-- Start WORKING DATA --

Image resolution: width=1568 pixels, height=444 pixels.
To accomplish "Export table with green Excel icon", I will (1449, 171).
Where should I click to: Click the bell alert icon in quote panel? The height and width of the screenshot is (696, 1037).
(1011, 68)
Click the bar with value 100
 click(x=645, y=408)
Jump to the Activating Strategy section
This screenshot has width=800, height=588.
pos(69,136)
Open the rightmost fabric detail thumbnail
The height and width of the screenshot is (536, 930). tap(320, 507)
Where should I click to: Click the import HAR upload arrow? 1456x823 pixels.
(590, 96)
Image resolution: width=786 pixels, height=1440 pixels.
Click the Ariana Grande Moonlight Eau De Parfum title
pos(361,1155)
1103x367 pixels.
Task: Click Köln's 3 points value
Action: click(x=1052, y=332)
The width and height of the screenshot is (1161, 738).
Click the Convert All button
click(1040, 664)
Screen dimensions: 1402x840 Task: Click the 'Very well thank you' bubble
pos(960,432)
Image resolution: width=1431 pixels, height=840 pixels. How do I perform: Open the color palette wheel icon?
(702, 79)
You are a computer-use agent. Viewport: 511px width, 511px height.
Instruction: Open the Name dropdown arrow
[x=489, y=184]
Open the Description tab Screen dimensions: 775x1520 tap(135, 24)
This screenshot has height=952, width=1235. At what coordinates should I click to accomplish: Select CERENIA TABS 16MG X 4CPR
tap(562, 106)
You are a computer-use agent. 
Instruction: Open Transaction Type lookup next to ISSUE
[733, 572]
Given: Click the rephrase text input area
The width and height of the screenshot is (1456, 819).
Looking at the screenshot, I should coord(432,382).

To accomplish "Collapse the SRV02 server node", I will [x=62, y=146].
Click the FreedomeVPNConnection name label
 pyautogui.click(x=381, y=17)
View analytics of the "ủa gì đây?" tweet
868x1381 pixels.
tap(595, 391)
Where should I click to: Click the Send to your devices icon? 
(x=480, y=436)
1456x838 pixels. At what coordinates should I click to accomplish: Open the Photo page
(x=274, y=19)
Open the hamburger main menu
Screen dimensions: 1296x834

-- End WORKING DATA --

WHAT TO DO →
Rescale the lines starting with the line that contains "will [x=62, y=146]." and going on through the last line, both included. Write all of those lines out again, requests included, and multiply every coordinate in the answers by 0.5, rounding to whole numbers with halves rounded up.

WRITTEN ANSWER →
To accomplish "Collapse the SRV02 server node", I will [x=31, y=73].
Click the FreedomeVPNConnection name label
 pyautogui.click(x=191, y=9)
View analytics of the "ủa gì đây?" tweet
868x1381 pixels.
tap(298, 196)
Where should I click to: Click the Send to your devices icon? 
(x=240, y=218)
1456x838 pixels. At what coordinates should I click to accomplish: Open the Photo page
(x=137, y=10)
Open the hamburger main menu
Screen dimensions: 1296x834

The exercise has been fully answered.